Florida's Top Wildlife Official Had Private Plan To Develop Condos On Environmentally Sensitive Land
Florida's top wildlife official is seeking the right to dredge and fill submerged land that's owned by his company in Palm Beach County, without approval from state regulatory agencies.
Rodney Barreto, chairman of the Florida Fish and Wildlife Conservation Commission, has in the past proposed development of three condo buildings, homes and a marina on the site — a location that's an important natural habitat for fish, sea turtles, manatees and seagrass.
Barreto is a former police officer and now a politically connected lobbyist and real estate developer. He was appointed to the FWC by Gov. Ron DeSantis in 2019 but had also served on it for 10 years prior. He has thrice chaired the committee that brought the Super Bowl to Florida.
According to the Palm Beach Post, Barreto's company, Government Lot 1 LLC, bought the nearly 19-acre site in Singer Island in 2016 for $425K. Property records show it was valued at $5,594 every year for a decade before jumping to $150K in 2020.
Barreto's company in 2018 filed a plan to develop mansions, a marina and 330 condos on the Singer Island site, but the South Florida Water Management District found the plan couldn't be approved without extensive environmental mitigation.
So, in Palm Beach Circuit Court, Barreto's company in August moved to reopen a legal case from 30 years earlier involving the site's prior owners. Barreto wants the court's final order supplemented to say that no state regulatory approvals are needed to move ahead with development. Federal approval from the U.S. Army Corps of Engineers, however, would be needed.
Barreto told the Post his land was part of 300-plus acres that the state sold off for development nearly a century ago.
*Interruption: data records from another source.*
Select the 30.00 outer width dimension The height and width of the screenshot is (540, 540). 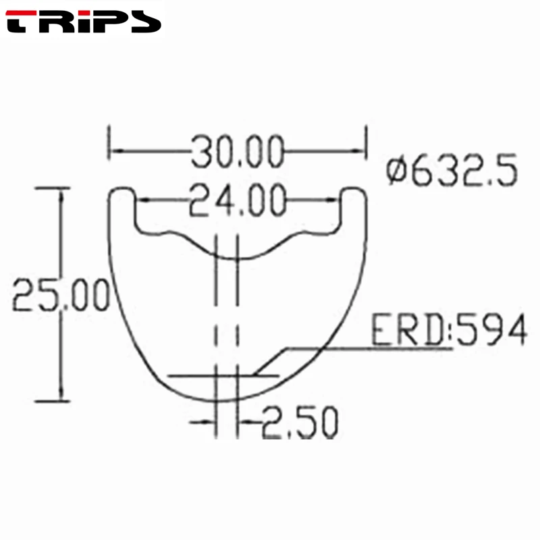pyautogui.click(x=236, y=152)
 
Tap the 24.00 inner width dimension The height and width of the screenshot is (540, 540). pyautogui.click(x=236, y=200)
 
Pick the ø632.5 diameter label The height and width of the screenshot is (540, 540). pyautogui.click(x=452, y=171)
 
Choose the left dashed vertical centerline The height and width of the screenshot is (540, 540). pyautogui.click(x=216, y=317)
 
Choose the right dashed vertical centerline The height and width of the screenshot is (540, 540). pyautogui.click(x=237, y=317)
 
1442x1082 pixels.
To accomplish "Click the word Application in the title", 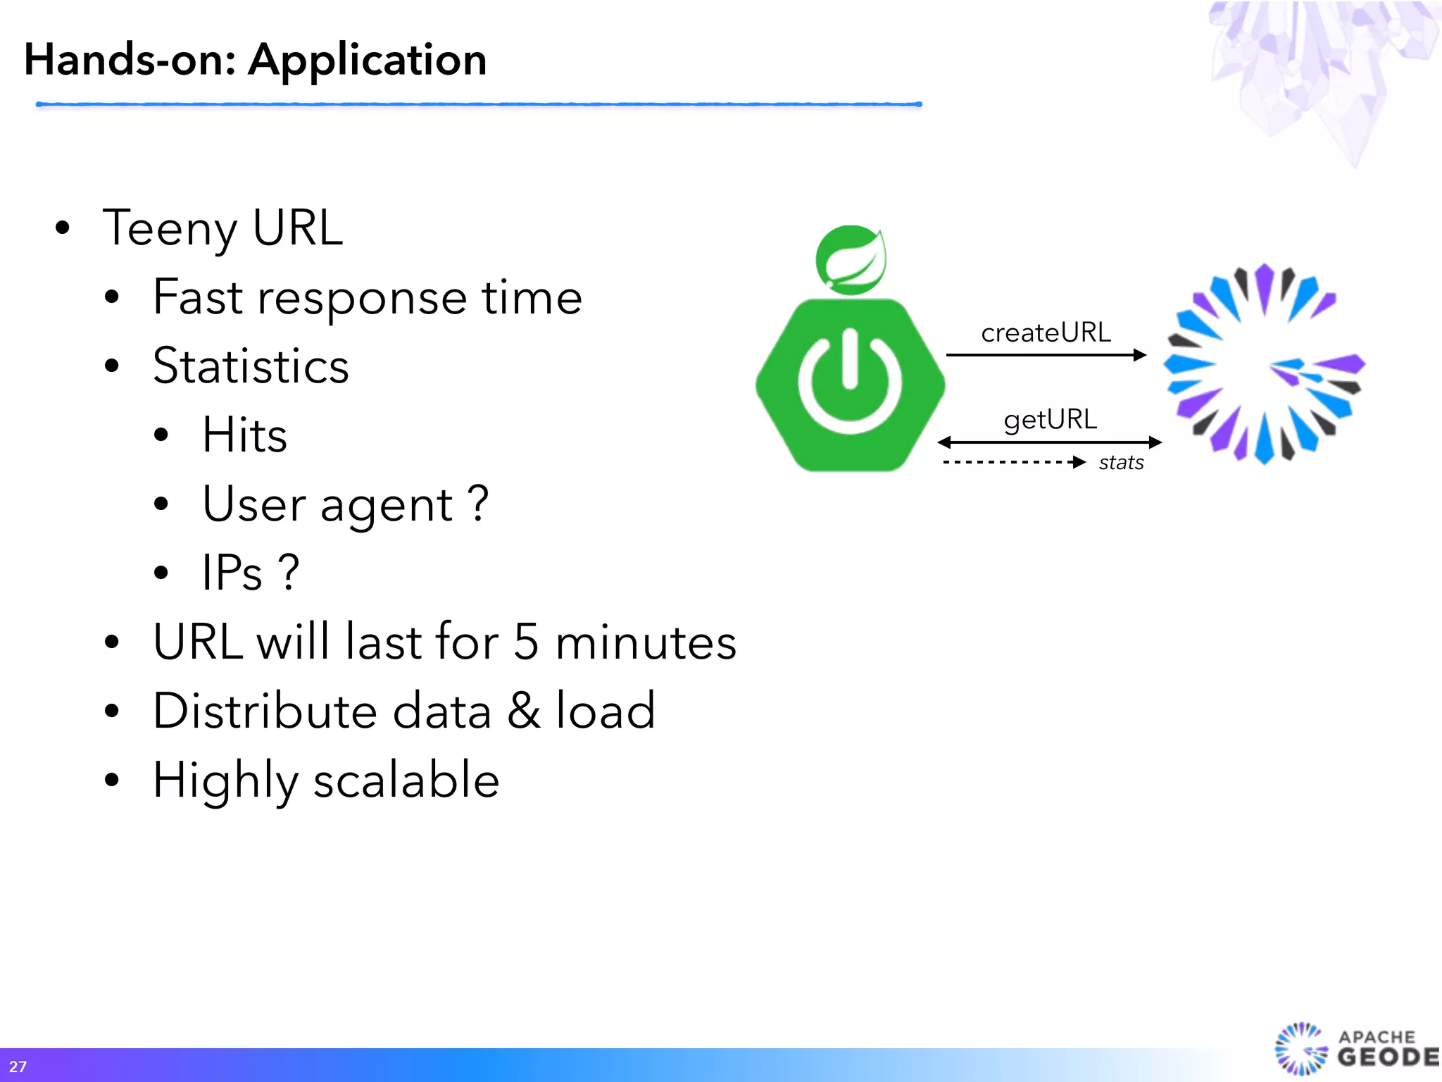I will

He said a nearby state park was established for conservation, and if the state wants to conserve his property, it can buy him out.
At an FWC meeting Friday, critics urged the FWC board to stop Barreto, fearing that his moves could have terrible implications for the environment, wildlife and fisheries statewide.
Barreto told the Post the matter shouldn't interfere with his FWC duties and "I am prepared to take appropriate action in response to any unlawful interference with my property rights."
The Post pointed out that winning the right to develop the submerged land would make it more valuable, whether Barreto's company actually developed it, sold it to another developer, or sold it to the state for conservation.
Protecting the environment has been an uphill battle in Florida, where the state legislature continuously diverts funds meant for conservation and former Gov. Rick Scott gutted the state's Department of Environmental Protection when he was in office.
"I can't believe we've got to fight you guys, the guys who are supposed to be protecting [the environment]," local resident Matt Lynch said at the Friday meeting, according to the Post.